Dataset entries:
+++

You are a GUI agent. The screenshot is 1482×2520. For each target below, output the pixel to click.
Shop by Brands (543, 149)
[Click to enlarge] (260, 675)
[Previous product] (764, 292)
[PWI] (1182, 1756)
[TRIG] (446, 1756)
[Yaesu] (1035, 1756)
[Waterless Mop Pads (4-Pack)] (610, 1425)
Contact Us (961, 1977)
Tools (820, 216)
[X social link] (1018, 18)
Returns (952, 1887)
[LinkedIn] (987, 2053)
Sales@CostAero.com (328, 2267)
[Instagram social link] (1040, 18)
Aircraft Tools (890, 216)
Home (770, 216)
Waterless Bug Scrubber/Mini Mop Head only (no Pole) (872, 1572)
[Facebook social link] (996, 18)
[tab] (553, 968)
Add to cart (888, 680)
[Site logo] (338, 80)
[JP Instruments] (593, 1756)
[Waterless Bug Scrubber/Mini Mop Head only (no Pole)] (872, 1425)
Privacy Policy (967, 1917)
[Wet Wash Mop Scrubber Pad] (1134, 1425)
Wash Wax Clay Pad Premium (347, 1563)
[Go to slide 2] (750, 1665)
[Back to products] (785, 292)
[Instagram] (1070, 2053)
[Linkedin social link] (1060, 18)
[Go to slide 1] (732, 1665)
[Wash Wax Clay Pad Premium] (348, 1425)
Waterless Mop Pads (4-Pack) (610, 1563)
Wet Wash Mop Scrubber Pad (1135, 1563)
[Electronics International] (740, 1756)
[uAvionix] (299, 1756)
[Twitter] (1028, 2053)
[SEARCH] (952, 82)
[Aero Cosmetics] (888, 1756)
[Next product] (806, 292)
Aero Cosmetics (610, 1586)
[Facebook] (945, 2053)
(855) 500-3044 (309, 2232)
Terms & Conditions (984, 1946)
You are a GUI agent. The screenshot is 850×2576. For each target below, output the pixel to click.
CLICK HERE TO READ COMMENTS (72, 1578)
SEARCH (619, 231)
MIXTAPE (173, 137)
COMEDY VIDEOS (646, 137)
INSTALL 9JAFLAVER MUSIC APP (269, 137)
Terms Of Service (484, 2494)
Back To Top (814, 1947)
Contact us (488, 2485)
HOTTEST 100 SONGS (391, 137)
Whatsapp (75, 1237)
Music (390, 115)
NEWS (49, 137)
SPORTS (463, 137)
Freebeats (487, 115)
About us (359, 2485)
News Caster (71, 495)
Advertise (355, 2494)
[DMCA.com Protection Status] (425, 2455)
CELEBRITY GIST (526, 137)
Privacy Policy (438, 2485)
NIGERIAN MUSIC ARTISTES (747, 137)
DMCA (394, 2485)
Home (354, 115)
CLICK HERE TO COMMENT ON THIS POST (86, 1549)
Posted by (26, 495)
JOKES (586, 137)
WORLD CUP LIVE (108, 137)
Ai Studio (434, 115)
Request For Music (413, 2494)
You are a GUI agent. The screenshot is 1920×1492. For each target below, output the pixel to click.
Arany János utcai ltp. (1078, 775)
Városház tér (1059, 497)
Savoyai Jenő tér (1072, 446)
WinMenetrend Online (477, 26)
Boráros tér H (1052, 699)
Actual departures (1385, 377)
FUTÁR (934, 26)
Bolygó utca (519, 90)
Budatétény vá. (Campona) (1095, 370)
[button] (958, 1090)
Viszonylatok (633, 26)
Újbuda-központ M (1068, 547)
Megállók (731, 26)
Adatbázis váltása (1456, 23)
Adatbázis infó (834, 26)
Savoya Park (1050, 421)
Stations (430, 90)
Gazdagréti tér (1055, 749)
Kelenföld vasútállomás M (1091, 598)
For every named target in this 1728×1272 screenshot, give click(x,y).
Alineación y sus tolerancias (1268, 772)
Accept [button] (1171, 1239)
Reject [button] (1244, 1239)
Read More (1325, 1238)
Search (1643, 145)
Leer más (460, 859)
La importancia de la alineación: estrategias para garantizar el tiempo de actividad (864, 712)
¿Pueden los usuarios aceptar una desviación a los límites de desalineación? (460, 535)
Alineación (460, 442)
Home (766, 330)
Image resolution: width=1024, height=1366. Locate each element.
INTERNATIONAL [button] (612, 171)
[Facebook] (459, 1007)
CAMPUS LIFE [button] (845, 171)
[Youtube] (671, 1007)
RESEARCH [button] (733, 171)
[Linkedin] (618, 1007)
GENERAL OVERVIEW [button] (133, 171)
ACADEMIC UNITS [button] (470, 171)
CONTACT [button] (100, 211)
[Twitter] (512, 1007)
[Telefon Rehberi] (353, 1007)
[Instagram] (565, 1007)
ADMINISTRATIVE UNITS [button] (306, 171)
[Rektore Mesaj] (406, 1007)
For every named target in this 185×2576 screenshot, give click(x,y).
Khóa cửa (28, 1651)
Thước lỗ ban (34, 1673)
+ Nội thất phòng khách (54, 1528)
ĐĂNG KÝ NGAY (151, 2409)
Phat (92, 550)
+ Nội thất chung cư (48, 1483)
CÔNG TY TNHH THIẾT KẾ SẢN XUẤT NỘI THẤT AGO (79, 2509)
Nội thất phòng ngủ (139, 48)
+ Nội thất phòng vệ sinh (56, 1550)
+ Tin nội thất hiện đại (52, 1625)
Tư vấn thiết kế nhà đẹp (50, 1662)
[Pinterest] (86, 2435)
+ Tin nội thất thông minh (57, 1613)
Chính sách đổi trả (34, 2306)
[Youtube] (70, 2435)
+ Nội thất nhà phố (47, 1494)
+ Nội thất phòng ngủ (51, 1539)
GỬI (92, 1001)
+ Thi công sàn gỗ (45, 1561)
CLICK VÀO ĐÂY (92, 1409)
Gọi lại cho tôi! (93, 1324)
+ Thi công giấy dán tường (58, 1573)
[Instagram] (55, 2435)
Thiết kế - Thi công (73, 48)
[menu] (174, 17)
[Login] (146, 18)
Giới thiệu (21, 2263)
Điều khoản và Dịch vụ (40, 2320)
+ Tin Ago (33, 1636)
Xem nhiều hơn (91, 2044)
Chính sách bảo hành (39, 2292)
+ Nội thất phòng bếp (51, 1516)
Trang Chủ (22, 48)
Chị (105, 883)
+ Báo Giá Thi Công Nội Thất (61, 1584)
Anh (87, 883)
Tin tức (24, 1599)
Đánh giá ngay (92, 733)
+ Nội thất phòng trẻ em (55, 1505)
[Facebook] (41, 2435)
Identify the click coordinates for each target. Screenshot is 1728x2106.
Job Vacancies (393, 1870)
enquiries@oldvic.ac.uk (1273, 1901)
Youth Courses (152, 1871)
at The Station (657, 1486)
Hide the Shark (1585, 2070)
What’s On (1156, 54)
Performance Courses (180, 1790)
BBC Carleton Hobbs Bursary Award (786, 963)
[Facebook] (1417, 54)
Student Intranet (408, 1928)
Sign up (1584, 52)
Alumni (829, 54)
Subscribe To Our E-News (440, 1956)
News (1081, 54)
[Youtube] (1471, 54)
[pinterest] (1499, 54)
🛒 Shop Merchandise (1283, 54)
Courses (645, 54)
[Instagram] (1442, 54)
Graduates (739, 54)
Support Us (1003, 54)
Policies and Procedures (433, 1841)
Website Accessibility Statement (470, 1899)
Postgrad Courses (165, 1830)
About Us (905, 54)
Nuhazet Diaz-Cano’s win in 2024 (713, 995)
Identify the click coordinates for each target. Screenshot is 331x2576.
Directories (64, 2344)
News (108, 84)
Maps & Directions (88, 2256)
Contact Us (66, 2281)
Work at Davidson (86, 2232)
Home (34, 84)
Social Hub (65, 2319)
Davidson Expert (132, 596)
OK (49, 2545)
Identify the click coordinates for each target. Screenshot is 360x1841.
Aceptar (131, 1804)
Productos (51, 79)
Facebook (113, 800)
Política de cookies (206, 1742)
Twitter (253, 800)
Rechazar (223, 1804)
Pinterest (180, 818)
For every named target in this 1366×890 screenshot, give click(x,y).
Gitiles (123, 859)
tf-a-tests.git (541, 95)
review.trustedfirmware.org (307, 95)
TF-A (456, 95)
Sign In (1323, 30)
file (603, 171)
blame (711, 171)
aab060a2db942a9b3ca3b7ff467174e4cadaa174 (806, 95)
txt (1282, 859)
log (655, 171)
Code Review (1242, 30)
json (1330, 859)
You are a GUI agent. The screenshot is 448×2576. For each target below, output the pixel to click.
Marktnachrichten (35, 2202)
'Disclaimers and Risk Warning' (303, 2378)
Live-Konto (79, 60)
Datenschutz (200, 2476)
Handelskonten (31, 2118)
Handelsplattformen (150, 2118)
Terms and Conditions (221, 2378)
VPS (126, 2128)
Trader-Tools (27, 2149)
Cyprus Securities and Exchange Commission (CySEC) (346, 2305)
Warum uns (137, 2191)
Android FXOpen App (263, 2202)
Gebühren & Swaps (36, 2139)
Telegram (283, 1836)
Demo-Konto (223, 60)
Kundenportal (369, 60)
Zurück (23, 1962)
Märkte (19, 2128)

+++

Whenever a line in the entries above includes the word "output", pull that line out.

§ **Answer to this exercise**
You are a GUI agent. The screenshot is 1482×2520. For each target below, output the pixel to click.
You are a GUI agent. The screenshot is 850×2576. For each target below, output the pixel to click.
You are a GUI agent. The screenshot is 1920×1492. For each target below, output the pixel to click.
You are a GUI agent. The screenshot is 448×2576. For each target below, output the pixel to click.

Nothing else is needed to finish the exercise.